Reproduce the records below, changing every occurrence of "At what coordinates should I click to accomplish" to "Which point should I tap to complete" and leaving everything else untouched.

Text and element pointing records
========
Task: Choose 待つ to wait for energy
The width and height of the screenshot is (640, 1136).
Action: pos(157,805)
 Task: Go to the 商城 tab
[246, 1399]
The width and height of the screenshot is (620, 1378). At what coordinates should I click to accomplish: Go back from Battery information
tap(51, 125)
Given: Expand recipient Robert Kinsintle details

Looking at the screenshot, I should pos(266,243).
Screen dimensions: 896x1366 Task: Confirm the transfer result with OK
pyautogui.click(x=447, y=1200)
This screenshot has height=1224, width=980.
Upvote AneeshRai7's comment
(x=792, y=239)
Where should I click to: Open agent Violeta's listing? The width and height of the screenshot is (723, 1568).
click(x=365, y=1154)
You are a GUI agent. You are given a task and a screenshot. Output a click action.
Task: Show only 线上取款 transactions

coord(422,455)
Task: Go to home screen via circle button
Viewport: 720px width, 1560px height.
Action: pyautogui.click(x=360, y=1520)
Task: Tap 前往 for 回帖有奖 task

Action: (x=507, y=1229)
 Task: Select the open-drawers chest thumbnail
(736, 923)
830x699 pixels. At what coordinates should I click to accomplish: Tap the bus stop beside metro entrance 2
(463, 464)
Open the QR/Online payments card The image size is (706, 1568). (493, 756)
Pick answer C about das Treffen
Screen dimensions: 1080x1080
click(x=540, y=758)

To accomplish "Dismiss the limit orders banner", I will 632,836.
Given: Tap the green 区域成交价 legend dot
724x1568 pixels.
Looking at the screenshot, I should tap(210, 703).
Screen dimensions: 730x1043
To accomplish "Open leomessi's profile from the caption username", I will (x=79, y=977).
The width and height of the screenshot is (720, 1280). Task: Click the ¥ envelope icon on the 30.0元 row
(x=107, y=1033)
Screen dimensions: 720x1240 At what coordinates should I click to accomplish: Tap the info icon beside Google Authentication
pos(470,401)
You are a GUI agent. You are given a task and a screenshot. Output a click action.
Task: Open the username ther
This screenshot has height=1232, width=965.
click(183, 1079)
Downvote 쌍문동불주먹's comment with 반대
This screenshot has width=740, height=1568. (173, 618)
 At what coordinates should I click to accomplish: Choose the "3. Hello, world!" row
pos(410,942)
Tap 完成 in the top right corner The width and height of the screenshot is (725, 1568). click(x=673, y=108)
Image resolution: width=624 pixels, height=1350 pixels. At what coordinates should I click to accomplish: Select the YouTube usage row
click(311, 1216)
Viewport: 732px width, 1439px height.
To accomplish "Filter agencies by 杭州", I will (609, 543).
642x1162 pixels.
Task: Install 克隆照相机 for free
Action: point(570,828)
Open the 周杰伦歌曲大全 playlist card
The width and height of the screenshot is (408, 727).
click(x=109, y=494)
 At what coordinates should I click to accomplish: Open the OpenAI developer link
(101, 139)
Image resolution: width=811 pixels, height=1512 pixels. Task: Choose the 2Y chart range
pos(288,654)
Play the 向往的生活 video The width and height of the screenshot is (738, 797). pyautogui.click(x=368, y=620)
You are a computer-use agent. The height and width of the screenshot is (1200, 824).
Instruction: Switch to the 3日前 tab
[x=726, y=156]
========
• **Full response**:
Task: Choose 待つ to wait for energy
The width and height of the screenshot is (640, 1136).
Action: pos(157,805)
 Task: Go to the 商城 tab
[246, 1399]
The width and height of the screenshot is (620, 1378). Which point should I tap to complete: Go back from Battery information
tap(51, 125)
Given: Expand recipient Robert Kinsintle details

Looking at the screenshot, I should pos(266,243).
Screen dimensions: 896x1366 Task: Confirm the transfer result with OK
pyautogui.click(x=447, y=1200)
This screenshot has height=1224, width=980.
Upvote AneeshRai7's comment
(x=792, y=239)
Where should I click to: Open agent Violeta's listing? The width and height of the screenshot is (723, 1568).
click(x=365, y=1154)
You are a GUI agent. You are given a task and a screenshot. Output a click action.
Task: Show only 线上取款 transactions

coord(422,455)
Task: Go to home screen via circle button
Viewport: 720px width, 1560px height.
Action: pyautogui.click(x=360, y=1520)
Task: Tap 前往 for 回帖有奖 task

Action: (x=507, y=1229)
 Task: Select the open-drawers chest thumbnail
(736, 923)
830x699 pixels. Which point should I tap to complete: Tap the bus stop beside metro entrance 2
(463, 464)
Open the QR/Online payments card The image size is (706, 1568). (493, 756)
Pick answer C about das Treffen
Screen dimensions: 1080x1080
click(x=540, y=758)

To accomplish "Dismiss the limit orders banner", I will 632,836.
Given: Tap the green 区域成交价 legend dot
724x1568 pixels.
Looking at the screenshot, I should tap(210, 703).
Screen dimensions: 730x1043
To accomplish "Open leomessi's profile from the caption username", I will (x=79, y=977).
The width and height of the screenshot is (720, 1280). Task: Click the ¥ envelope icon on the 30.0元 row
(x=107, y=1033)
Screen dimensions: 720x1240 Which point should I tap to complete: Tap the info icon beside Google Authentication
pos(470,401)
You are a GUI agent. You are given a task and a screenshot. Output a click action.
Task: Open the username ther
This screenshot has height=1232, width=965.
click(183, 1079)
Downvote 쌍문동불주먹's comment with 반대
This screenshot has width=740, height=1568. (173, 618)
 Which point should I tap to complete: Choose the "3. Hello, world!" row
pos(410,942)
Tap 完成 in the top right corner The width and height of the screenshot is (725, 1568). click(x=673, y=108)
Image resolution: width=624 pixels, height=1350 pixels. Which point should I tap to complete: Select the YouTube usage row
click(311, 1216)
Viewport: 732px width, 1439px height.
To accomplish "Filter agencies by 杭州", I will (609, 543).
642x1162 pixels.
Task: Install 克隆照相机 for free
Action: point(570,828)
Open the 周杰伦歌曲大全 playlist card
The width and height of the screenshot is (408, 727).
click(x=109, y=494)
 Which point should I tap to complete: Open the OpenAI developer link
(101, 139)
Image resolution: width=811 pixels, height=1512 pixels. Task: Choose the 2Y chart range
pos(288,654)
Play the 向往的生活 video The width and height of the screenshot is (738, 797). pyautogui.click(x=368, y=620)
You are a computer-use agent. The height and width of the screenshot is (1200, 824).
Instruction: Switch to the 3日前 tab
[x=726, y=156]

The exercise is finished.